## Task brief:
In the material below, the lines to reproduce exactly are the one containing "Click the Kibana" and all lines after it through the last.
-.-.-
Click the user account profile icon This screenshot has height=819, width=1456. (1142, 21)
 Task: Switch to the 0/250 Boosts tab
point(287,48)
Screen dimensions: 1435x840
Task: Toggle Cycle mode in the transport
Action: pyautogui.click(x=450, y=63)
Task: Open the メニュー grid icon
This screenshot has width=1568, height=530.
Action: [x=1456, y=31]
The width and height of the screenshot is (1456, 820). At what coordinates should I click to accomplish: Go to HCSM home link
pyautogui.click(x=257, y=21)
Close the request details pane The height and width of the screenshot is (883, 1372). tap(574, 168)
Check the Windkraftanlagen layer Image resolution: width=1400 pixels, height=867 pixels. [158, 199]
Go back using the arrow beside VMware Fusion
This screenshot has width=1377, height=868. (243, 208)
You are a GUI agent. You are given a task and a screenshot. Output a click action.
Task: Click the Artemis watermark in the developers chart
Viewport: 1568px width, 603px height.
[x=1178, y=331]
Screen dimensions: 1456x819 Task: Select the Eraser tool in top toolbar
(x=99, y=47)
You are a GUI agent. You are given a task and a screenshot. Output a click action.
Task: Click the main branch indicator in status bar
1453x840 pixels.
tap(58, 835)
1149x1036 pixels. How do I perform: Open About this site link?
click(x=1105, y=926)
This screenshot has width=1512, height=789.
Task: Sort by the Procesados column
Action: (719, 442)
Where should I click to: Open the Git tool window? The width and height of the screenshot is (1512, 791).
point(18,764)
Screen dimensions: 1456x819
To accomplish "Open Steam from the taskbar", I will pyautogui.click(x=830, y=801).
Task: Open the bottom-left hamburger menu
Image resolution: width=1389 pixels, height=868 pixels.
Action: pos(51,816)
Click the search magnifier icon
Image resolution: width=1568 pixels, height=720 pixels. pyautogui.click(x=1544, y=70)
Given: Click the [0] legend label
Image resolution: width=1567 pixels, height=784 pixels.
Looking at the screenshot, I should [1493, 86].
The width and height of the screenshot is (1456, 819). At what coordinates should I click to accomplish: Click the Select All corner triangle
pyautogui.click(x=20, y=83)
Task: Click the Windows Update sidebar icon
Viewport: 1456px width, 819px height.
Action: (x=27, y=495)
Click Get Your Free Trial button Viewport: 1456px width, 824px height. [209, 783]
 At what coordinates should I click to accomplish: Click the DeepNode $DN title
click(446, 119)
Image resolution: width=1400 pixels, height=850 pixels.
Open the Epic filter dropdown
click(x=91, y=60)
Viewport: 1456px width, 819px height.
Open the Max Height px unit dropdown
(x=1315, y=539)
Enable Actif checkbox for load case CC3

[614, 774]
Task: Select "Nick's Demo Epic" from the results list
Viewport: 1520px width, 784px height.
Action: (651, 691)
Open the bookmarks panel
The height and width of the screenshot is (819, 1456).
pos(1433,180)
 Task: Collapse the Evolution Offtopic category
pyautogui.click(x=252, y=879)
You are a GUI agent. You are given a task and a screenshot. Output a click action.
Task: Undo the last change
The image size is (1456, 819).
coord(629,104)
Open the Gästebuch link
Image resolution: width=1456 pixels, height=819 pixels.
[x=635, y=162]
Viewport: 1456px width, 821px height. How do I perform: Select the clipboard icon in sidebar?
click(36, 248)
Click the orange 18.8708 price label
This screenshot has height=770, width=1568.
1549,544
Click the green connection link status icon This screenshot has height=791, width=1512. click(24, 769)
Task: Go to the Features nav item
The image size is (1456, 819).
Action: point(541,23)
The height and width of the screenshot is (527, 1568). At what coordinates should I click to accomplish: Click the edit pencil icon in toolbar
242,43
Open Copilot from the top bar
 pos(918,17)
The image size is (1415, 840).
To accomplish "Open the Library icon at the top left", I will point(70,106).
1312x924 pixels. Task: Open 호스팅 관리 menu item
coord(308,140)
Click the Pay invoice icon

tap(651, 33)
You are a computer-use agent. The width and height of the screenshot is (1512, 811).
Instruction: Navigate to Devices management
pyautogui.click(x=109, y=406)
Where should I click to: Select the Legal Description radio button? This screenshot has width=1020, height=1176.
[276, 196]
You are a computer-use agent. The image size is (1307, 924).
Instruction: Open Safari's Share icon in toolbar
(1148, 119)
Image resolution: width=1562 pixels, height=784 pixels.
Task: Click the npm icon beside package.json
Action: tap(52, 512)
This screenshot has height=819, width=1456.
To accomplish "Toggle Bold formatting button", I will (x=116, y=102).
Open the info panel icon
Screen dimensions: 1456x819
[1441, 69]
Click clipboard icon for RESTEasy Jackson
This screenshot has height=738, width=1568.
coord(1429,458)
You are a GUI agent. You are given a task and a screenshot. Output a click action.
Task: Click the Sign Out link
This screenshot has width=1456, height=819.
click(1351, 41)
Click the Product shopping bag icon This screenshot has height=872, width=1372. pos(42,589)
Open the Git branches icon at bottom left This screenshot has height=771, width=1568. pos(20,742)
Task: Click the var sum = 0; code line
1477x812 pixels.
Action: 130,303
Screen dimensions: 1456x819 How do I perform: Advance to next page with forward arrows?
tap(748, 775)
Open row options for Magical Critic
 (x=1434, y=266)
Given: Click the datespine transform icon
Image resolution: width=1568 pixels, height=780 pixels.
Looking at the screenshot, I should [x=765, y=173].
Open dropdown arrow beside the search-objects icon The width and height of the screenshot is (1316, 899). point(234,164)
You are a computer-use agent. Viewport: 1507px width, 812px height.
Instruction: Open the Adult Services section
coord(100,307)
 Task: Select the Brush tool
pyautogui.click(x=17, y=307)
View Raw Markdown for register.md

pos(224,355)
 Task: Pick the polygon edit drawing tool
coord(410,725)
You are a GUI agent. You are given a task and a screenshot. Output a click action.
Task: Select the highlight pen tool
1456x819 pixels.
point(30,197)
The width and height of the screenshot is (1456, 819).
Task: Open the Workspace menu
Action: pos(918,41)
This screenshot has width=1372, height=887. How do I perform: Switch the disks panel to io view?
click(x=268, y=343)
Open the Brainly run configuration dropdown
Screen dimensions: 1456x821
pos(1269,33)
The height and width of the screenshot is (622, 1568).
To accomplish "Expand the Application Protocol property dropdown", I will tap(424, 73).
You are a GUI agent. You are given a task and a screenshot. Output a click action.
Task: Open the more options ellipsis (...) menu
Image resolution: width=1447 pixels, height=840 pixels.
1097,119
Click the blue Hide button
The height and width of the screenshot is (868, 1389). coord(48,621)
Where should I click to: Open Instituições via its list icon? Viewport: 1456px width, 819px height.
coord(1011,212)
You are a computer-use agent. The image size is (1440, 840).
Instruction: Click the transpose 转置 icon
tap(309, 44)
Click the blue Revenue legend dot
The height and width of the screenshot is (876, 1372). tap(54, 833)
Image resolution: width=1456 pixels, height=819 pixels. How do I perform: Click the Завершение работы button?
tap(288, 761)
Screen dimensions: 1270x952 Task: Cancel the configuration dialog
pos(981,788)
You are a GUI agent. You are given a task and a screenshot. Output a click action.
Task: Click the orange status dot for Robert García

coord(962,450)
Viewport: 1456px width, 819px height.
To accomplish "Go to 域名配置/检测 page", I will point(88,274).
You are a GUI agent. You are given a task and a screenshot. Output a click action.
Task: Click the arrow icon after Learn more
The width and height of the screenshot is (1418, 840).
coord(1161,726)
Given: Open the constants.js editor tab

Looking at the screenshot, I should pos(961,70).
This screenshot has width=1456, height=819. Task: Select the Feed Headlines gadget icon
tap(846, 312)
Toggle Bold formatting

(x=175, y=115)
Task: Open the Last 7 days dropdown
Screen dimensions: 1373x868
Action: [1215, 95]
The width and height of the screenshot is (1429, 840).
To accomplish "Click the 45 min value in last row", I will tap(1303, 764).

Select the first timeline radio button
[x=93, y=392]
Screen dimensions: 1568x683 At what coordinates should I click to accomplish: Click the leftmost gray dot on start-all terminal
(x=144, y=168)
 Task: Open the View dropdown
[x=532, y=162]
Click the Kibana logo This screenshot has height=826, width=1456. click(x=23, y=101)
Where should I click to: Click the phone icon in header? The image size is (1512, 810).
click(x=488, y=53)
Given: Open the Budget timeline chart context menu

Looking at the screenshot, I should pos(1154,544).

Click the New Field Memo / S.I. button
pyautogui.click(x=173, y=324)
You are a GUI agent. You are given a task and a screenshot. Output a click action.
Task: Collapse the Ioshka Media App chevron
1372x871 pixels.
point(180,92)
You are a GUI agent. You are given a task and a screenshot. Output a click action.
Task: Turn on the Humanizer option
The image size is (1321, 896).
-.-.-
## Answer:
Click the Kibana logo This screenshot has height=826, width=1456. click(x=23, y=101)
Where should I click to: Click the phone icon in header? The image size is (1512, 810).
click(x=488, y=53)
Given: Open the Budget timeline chart context menu

Looking at the screenshot, I should pos(1154,544).

Click the New Field Memo / S.I. button
pyautogui.click(x=173, y=324)
You are a GUI agent. You are given a task and a screenshot. Output a click action.
Task: Collapse the Ioshka Media App chevron
1372x871 pixels.
point(180,92)
You are a GUI agent. You are given a task and a screenshot. Output a click action.
Task: Turn on the Humanizer option
The image size is (1321, 896).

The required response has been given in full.